Sebagian petani di
Kecamatan Baki dan Gatak, Sukoharjo, Jawa Tengah, telah menggunakan mesin pompa
untuk mengairi sawahnya selama beberapa hari terakhir dimana umur padi sudah
kisaran dua minggu sampai satu bulan. Ya, petani di daerah sana terpaksa
menggunakan mesin pompa dikarenakan sudah lebih dari sepekan ini hujan tidak
turun meskipun sdah memasuki musim penghujan sehingga pasokan air ke sawah amat
minim.
Petani yang baru
memasuki tahap tanam padi atau tandur dengn terpaksa harus memompa air dari
sumur-sumur pantek yang dibuat di pinggir pinggir saawah. Salah satu warga
disana juga mengatakan bahwa cuaca saat ini sulit untuk diperkirakan. Dimana
untuk bulan Desember diperkirakan pasokan air akan melimpah ruah karena musim
penghujan, nyatanya malah lebih dari sepekan tak kunjung turun hujan juga.
Padahal air hujan itu amat diharapkan oleh petani disana untuk keperluan
pengairan.
Sama halnya dengan apa
yang terjadi di Kecamatan Cawas dan Karangdowo, Klaten. Para petani di daerah
sana juga mengeluh minimnya pasokan air yang jauh berkurang dari sebelumnya.

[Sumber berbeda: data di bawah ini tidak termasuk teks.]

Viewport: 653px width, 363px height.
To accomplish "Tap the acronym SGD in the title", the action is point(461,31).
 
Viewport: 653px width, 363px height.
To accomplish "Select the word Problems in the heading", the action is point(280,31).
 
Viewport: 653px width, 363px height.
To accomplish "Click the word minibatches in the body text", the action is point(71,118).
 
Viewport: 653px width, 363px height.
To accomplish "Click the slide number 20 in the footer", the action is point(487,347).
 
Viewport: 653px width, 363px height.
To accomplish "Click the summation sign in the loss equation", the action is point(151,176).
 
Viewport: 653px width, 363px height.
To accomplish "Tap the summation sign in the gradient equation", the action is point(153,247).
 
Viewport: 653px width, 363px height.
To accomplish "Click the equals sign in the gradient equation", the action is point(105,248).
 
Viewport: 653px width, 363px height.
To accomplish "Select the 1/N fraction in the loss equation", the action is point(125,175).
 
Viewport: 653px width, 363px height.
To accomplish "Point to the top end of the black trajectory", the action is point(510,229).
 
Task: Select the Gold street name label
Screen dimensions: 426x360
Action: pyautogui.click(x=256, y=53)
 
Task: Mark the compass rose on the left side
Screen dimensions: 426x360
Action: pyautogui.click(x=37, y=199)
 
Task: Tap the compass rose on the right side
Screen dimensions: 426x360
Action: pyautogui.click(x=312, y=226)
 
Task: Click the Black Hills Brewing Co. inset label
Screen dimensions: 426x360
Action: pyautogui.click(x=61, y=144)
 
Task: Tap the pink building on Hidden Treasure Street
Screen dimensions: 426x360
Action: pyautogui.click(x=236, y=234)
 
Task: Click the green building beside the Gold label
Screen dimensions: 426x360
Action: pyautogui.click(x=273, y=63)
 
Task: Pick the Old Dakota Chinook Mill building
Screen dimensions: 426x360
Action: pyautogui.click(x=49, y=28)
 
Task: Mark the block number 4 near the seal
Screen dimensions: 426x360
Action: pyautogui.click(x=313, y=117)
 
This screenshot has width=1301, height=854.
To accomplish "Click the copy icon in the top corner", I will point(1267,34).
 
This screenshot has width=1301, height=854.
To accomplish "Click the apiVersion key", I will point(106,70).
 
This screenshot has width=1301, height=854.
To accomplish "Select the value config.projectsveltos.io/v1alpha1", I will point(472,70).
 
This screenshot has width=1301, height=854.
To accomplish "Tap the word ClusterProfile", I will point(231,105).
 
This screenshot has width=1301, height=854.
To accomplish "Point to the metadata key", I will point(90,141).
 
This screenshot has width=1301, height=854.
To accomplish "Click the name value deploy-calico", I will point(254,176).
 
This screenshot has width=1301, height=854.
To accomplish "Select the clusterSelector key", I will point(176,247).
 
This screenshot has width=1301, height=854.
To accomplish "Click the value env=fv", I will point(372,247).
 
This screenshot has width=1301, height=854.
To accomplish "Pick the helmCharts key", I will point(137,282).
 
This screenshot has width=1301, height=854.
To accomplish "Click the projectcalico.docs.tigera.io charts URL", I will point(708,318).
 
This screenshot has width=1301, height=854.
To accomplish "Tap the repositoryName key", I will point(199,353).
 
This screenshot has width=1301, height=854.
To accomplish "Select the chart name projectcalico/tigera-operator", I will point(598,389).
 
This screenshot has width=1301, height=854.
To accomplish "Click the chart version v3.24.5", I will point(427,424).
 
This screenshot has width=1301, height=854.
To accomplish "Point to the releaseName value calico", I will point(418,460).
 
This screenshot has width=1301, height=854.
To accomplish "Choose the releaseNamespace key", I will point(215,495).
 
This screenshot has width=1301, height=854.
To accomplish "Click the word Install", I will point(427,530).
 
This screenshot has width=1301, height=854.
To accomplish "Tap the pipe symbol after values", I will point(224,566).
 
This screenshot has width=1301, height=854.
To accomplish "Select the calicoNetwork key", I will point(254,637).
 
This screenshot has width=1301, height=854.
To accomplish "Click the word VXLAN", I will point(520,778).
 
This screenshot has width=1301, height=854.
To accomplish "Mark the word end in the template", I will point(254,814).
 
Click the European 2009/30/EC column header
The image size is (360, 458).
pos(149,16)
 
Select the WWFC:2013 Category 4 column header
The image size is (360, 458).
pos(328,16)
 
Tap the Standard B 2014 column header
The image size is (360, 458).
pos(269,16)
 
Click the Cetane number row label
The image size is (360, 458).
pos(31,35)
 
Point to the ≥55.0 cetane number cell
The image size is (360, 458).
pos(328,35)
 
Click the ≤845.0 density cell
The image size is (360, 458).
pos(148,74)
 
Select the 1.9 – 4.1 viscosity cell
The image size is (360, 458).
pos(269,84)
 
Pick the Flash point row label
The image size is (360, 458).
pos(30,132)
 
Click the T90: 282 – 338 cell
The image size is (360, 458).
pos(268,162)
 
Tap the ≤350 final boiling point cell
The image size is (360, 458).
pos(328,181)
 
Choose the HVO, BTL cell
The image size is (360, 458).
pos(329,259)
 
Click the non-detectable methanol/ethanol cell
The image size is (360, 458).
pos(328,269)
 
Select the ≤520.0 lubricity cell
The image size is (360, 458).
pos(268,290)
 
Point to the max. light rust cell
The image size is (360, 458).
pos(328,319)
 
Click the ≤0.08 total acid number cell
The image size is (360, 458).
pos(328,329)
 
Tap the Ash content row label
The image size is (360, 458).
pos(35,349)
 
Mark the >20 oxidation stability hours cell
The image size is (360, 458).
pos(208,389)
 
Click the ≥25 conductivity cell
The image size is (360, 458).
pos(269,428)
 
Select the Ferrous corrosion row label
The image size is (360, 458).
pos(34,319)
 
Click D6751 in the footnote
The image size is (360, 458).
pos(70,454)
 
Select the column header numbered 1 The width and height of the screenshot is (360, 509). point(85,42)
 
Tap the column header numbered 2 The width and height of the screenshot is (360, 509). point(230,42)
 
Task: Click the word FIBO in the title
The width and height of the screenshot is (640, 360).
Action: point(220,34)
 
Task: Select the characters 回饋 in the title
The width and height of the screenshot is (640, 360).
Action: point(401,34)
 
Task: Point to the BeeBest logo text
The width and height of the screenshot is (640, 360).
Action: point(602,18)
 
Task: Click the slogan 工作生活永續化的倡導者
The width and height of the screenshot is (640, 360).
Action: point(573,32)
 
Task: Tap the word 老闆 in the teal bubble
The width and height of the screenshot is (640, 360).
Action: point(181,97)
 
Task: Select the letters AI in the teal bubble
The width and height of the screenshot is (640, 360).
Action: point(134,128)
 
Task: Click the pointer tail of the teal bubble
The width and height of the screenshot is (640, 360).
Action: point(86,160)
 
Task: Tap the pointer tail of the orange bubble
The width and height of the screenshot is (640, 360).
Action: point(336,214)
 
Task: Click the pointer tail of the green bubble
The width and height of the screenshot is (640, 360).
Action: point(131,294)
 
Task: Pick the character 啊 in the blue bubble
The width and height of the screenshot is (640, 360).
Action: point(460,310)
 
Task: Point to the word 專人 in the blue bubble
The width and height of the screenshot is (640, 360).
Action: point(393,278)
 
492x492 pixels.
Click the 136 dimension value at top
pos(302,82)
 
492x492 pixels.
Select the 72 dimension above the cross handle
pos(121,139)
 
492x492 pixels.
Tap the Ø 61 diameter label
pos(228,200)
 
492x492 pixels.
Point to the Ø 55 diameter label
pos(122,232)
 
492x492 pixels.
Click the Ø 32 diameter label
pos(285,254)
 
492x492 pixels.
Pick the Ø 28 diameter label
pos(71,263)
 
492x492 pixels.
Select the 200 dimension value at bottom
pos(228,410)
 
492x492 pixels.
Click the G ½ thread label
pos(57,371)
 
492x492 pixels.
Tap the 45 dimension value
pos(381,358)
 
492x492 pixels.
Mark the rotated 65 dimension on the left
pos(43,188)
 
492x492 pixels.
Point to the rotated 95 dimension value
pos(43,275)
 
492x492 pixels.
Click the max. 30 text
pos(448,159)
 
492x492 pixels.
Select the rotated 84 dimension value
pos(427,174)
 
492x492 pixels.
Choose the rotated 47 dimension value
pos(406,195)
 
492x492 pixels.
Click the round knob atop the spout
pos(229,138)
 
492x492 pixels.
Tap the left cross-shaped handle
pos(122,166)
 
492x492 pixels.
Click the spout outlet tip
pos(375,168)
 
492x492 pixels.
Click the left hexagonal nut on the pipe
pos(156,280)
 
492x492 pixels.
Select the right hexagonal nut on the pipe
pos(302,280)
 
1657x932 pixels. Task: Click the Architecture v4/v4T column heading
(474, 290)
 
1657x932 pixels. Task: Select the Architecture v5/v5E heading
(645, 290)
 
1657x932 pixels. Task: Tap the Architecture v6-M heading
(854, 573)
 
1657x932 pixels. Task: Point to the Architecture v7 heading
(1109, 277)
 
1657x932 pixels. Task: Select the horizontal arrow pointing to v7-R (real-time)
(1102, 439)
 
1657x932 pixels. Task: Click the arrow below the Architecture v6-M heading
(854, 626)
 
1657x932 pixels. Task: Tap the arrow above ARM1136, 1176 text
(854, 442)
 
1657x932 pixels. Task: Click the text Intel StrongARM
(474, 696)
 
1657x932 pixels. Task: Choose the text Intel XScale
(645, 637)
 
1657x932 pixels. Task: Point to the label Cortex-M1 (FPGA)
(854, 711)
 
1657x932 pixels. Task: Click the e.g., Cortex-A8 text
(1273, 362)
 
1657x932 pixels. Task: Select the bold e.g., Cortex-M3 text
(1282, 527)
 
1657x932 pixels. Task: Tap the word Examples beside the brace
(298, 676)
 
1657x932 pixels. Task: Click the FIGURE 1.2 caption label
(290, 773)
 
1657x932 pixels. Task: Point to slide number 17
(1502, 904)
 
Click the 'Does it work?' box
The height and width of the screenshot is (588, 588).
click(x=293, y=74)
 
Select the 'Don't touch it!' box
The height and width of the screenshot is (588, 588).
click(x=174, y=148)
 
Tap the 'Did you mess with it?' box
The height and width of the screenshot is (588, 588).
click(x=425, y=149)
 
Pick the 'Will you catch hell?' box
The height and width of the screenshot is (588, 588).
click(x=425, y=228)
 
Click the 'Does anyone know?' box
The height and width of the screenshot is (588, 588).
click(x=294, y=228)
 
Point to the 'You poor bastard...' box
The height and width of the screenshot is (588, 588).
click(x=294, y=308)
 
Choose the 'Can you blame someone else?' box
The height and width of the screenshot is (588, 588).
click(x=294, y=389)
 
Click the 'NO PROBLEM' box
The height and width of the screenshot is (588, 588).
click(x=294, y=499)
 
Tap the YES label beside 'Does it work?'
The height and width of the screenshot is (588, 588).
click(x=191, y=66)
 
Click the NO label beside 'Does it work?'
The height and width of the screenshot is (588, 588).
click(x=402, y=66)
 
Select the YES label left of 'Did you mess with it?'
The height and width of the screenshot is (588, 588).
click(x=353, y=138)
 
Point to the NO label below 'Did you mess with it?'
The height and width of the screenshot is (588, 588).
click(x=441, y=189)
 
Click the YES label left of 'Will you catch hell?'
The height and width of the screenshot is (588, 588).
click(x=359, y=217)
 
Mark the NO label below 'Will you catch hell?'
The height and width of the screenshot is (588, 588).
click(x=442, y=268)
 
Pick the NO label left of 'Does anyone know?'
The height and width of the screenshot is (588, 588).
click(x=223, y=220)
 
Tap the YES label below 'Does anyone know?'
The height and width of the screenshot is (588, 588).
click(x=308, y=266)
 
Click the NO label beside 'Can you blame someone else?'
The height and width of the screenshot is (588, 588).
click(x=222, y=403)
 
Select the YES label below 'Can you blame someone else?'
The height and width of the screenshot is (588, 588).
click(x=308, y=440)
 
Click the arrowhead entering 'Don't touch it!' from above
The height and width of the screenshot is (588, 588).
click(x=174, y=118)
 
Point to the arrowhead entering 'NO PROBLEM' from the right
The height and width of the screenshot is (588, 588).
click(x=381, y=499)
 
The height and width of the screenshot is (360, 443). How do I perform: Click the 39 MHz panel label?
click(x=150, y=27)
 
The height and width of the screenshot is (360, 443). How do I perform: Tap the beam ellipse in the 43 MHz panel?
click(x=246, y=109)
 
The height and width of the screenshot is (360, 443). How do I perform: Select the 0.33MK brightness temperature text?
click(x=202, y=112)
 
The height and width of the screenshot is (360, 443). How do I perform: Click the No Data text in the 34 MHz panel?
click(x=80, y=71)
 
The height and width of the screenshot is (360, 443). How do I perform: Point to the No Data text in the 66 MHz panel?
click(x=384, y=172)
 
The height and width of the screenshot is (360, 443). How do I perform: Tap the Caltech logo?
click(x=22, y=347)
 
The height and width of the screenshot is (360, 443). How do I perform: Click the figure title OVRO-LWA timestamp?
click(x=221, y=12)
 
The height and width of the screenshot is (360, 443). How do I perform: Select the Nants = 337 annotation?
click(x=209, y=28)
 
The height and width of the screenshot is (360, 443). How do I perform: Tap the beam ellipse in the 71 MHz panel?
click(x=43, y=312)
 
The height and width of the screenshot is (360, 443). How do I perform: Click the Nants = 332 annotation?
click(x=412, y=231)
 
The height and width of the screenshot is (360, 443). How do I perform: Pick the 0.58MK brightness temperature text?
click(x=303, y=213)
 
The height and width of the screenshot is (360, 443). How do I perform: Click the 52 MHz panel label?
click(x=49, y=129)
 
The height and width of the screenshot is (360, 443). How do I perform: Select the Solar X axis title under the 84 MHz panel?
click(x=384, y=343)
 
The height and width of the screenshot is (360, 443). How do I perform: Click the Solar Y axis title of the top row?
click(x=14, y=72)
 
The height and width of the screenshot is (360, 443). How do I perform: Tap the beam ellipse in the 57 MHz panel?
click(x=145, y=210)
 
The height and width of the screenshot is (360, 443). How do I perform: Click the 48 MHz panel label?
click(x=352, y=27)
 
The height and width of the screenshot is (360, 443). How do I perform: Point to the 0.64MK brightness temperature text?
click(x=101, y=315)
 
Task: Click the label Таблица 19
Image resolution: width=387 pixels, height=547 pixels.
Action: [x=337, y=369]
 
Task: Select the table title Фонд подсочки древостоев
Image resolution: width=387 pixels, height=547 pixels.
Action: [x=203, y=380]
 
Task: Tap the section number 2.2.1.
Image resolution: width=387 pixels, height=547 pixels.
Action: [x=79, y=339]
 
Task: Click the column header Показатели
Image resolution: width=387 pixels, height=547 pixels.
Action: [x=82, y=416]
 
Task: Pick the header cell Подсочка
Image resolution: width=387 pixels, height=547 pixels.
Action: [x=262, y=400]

Padahal di Daerah Klaten, dari total luas lahan sawah yang mencapai 33.554
hektar, hanya sekitar 19.000 hektar yang terakses jaringan irigasi teknis. seluas
6.000 hektar saawah terakses irigasi setengah teknis dan selebihnya irigasi
nonteknis. Dari irigasi yang ada itu, sekitar 40 persen saluran irigasi
tersier.
Tak ada bedanya dengan
petani yang ada di Kabupaten Magelang dan Temanggung. Kesulitan mendapatkan
air, membuat para petani berlomba untuk mencari dan berebut air dari mata air
bersama dengan para petani lainnya mengingat minimnya pasokan air dari irigasi.
Apalagi mengandalkan hujan yang tak tentu.
Jika kondisinya seperti
ini terus tanpa solusi, bukan tidak mungkin tanaman padi yang tak tercukupi air
akan mati dan para petani akan mengalami gagal panen.